- [What you will do]
Omit every picture and write out the rest of the records exactly.

Screenshot grounding data:
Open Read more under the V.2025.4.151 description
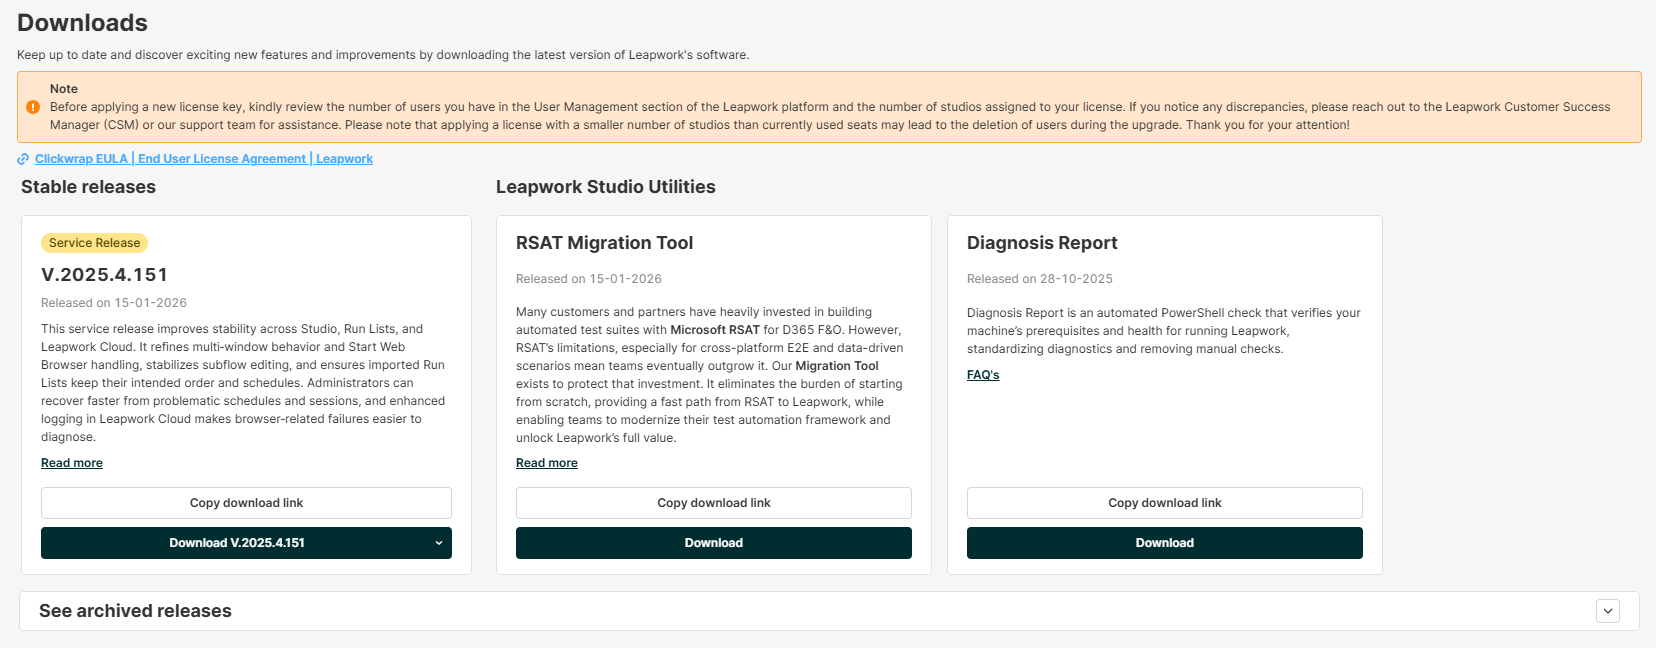Viewport: 1656px width, 648px height. click(x=72, y=463)
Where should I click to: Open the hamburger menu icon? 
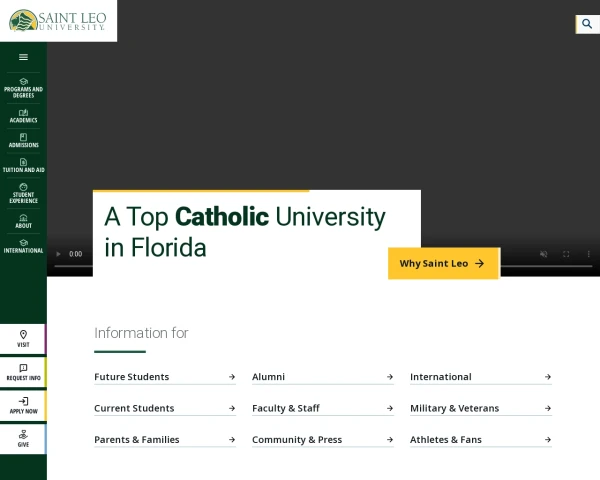click(23, 57)
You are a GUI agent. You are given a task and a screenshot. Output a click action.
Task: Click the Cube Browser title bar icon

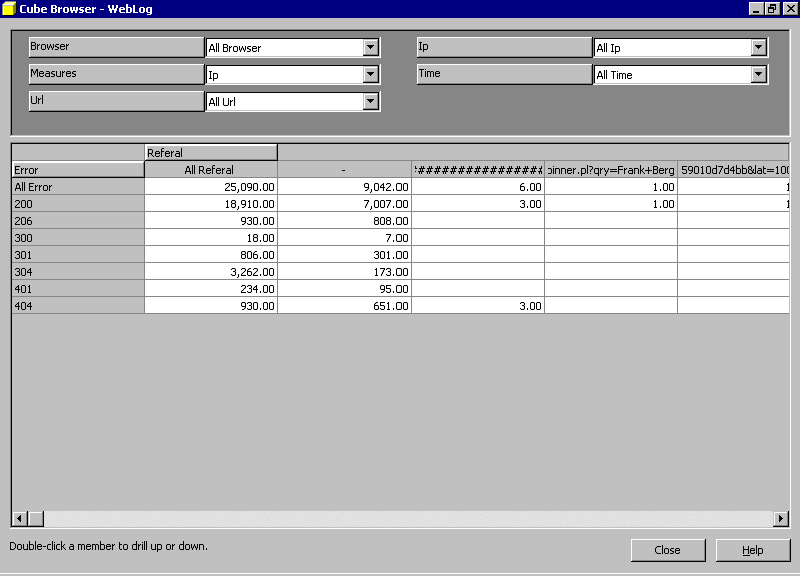9,9
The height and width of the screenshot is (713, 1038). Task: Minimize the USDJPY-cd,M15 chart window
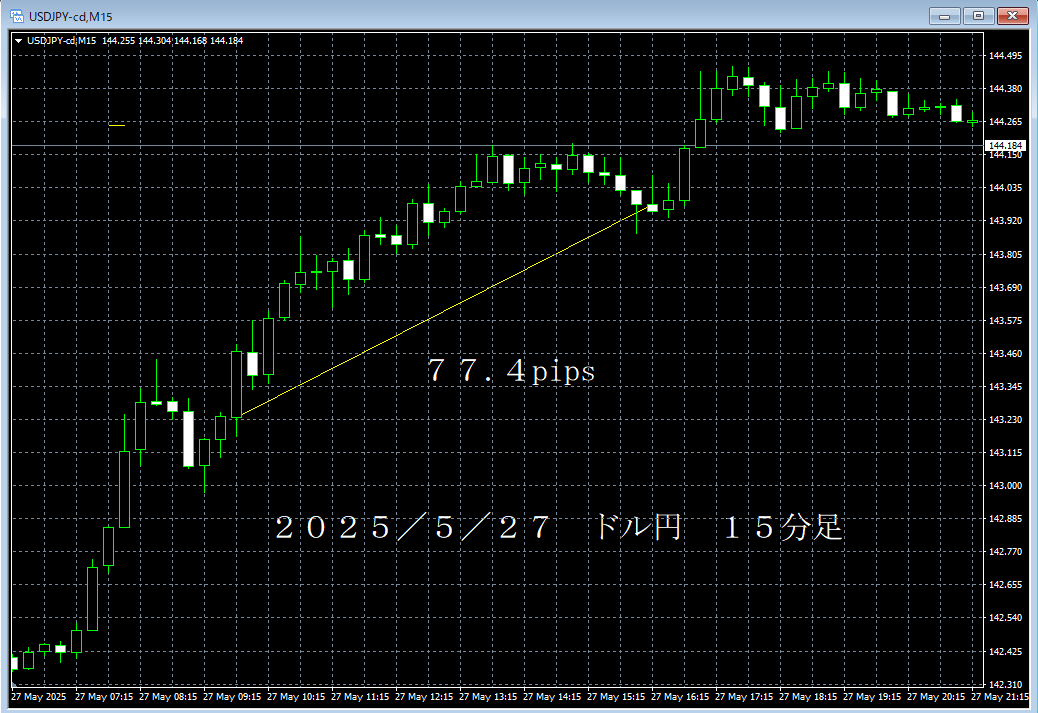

- [Exercise output]
Open Read more under the V.2025.4.151 description
Viewport: 1656px width, 648px height. click(x=72, y=463)
Where should I click to: Open the hamburger menu icon? 
click(23, 57)
You are a GUI agent. You are given a task and a screenshot. Output a click action.
Task: Click the Cube Browser title bar icon

9,9
The height and width of the screenshot is (713, 1038). Task: Minimize the USDJPY-cd,M15 chart window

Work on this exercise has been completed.